But rather than take the hint, the callers intensified their attempts to reach me and often called early in the morning or late in the evening — both the times I generally reserve for playing the APBA game.
So, I began answering the phone.
And I found that the callers all sought “Kelly Hearn,” who apparently requested more information for the online services. I told them there was no one here by that name and the callers promised to take me off the calling list.
Hours later, each time, the phone would ring again and it would be the same online college calling for Kelly Hearn again.
I’ve answered calls from the University of Phoenix, Kaplan University, Capella University and Westwood College. There may have been others; “Caller Blocked” and “No Data” may also be names of Internet course providers, according to the caller ID function on the phone.

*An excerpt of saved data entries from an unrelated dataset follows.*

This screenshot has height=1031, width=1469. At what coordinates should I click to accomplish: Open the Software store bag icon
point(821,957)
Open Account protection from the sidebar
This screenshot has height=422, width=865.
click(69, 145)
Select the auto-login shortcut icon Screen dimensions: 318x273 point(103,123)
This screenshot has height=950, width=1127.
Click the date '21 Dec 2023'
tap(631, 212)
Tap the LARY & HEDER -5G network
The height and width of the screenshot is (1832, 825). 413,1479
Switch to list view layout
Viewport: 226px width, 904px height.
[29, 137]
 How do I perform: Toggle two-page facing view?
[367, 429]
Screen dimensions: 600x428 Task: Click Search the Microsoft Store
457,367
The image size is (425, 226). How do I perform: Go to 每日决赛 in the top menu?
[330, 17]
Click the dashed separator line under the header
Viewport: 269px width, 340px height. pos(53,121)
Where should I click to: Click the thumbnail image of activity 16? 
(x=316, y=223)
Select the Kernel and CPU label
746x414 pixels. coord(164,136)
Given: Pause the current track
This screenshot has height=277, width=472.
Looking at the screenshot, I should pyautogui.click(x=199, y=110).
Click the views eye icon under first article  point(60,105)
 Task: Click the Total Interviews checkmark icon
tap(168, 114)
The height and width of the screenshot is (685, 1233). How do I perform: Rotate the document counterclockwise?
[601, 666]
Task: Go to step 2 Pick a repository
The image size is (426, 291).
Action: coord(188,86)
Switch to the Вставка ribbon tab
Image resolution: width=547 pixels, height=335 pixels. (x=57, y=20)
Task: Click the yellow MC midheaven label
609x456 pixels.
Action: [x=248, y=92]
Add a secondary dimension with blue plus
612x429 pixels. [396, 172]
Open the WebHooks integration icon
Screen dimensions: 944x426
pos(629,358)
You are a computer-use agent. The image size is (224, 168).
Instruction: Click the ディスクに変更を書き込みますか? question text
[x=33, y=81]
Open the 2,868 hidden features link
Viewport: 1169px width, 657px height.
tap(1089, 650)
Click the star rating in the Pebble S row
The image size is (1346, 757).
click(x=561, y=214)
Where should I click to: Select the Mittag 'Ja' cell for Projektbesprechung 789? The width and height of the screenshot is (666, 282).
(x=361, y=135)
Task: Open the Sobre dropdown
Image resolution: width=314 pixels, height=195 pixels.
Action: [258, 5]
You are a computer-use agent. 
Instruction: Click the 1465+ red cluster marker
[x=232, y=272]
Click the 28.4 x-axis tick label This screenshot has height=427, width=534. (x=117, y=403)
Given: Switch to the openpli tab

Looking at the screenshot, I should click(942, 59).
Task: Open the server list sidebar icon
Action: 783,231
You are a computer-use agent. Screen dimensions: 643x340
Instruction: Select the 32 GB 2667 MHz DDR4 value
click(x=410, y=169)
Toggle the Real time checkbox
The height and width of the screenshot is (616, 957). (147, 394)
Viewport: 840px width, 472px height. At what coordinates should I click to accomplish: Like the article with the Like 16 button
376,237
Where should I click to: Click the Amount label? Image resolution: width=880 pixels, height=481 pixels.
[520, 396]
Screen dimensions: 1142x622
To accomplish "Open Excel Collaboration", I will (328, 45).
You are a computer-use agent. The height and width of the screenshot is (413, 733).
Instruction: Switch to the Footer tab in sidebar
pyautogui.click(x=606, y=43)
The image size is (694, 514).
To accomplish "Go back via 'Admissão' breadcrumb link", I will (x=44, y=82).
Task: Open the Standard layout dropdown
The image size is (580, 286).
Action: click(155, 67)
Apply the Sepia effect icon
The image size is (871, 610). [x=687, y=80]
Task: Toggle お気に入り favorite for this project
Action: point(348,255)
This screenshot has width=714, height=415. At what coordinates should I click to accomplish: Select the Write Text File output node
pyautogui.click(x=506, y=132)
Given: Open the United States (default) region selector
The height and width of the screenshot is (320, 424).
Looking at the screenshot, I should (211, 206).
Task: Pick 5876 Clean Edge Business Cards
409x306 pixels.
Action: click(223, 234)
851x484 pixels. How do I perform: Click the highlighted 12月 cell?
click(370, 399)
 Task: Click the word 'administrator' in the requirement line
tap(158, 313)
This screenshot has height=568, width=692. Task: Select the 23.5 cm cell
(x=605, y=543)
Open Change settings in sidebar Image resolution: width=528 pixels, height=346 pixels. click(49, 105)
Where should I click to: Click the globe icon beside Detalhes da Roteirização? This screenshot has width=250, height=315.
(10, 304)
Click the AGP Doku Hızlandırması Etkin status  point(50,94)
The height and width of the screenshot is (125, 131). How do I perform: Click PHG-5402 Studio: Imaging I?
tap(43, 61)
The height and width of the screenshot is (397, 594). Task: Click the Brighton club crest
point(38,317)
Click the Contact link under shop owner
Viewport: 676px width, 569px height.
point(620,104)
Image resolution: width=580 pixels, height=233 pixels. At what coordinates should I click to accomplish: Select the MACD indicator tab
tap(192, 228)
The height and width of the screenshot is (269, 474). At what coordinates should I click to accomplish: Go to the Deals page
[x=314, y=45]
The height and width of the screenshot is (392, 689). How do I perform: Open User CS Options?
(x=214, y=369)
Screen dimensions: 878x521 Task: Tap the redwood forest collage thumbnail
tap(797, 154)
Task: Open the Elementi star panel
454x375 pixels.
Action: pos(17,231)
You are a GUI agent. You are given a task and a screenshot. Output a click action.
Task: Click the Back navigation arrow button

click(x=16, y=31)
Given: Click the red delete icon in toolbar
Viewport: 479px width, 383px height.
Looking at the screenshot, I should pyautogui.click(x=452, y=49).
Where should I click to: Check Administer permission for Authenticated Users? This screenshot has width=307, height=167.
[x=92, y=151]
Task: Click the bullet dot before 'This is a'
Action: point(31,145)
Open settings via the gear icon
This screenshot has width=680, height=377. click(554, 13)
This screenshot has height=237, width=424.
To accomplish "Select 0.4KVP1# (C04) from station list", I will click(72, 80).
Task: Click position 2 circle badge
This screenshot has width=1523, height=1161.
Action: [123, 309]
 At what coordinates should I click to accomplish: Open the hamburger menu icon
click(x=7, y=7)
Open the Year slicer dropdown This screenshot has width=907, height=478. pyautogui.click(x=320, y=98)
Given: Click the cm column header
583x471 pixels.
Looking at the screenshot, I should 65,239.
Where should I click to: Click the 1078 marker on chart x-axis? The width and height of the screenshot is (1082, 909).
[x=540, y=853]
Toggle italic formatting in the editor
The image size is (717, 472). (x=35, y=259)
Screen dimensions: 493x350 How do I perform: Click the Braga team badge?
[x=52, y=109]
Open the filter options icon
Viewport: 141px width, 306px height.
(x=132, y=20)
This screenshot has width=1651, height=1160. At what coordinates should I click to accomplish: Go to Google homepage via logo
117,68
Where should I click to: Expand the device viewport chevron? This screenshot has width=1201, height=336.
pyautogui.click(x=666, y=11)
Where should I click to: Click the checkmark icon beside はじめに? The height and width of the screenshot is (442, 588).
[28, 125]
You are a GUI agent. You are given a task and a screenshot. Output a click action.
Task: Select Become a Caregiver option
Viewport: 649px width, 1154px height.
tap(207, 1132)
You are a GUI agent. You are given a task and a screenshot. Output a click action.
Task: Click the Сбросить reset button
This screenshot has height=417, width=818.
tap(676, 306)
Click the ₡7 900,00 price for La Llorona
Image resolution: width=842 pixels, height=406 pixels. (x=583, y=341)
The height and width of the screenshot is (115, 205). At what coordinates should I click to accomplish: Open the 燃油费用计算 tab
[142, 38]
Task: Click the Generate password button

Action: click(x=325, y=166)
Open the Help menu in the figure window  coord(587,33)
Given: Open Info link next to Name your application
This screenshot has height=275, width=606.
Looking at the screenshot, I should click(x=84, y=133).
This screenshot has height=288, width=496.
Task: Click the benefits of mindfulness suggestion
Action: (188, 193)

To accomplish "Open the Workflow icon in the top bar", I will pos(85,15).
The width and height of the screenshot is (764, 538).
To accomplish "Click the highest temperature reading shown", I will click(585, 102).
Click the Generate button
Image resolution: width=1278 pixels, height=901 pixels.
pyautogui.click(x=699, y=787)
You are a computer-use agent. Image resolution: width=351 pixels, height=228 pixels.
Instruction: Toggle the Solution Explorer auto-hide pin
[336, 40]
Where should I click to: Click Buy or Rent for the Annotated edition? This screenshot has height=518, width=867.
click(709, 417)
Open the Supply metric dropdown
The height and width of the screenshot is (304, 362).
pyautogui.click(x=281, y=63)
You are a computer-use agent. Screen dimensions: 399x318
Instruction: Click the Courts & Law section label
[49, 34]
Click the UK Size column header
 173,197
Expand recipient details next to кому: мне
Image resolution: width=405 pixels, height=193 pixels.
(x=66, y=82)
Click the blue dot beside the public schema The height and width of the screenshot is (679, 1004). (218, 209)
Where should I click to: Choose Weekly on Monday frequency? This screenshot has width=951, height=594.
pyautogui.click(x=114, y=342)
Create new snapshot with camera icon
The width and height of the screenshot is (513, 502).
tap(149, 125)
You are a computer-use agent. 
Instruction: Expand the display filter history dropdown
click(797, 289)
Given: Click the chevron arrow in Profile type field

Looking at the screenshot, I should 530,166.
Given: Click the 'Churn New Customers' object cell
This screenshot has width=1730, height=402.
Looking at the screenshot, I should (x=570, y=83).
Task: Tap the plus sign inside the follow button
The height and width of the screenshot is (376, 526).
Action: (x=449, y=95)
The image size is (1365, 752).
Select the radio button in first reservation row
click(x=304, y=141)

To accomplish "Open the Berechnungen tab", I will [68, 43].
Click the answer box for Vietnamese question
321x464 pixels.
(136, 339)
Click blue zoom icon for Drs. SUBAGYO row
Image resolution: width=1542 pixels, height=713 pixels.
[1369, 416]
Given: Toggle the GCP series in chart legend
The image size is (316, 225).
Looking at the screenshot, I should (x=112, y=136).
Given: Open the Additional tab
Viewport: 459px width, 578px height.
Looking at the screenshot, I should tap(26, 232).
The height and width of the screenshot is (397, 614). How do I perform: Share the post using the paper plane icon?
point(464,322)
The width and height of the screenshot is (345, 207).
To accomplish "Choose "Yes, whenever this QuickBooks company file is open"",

I don’t know if this is a joke or not. The name “Kelly Hearn,” is rather close to my childhood name: "Kenny Heard.” Change two letters in my name and I’m a course-seeking person. Perhaps someone submitted my name as a prank so I’d get swamped by calls. If that’s the case, it’s kind of funny. Once in high school, I sent off for a body building catalogue in the name of a fellow student. I used his name and his home address and requested the entire gamut of information the catalogue service offered. The joke was that the fellow student was in better shape than Charles Atlas or Jack Lalanne, or whoever the pitch man for that company was.
So, I appreciated the attempt at humor if my calls were done as a prank. Although, those early morning calls that disrupted whatever APBA baseball game I was playing became annoying. As did the professed promises from the representatives never to call again, only to have them call a few hours later. I was tempted at times to tell them that Kelly Hearn was here, but she decided to forego college and instead chose to make money as a prostitute or a drug dealer or a sports bookie.
But then I thought maybe Kelly Hearn is a real person and she’s sitting somewhere contemplating her future and wondering why all those colleges from which she requested information had never called her. Maybe she’s worried that the clock’s ticking and she wants to enroll somewhere by the first of the year, or for the spring semester and she has heard nary a word. Her phone, perhaps a transposed digit from my phone number, lies quietly while I field calls for her on a daily basis.
So, either someone’s yukking it up over the clever prank he pulled on me, or Kelly Hearn is sitting somewhere forlorn that her future looks bleak.
Either way, the 1981 APBA baseball season games I’m replaying are briefly delayed while I take yet another call for Kelly Hearn. And then they are delayed again while I contemplate the machinations for why the calls are coming to me in the first place.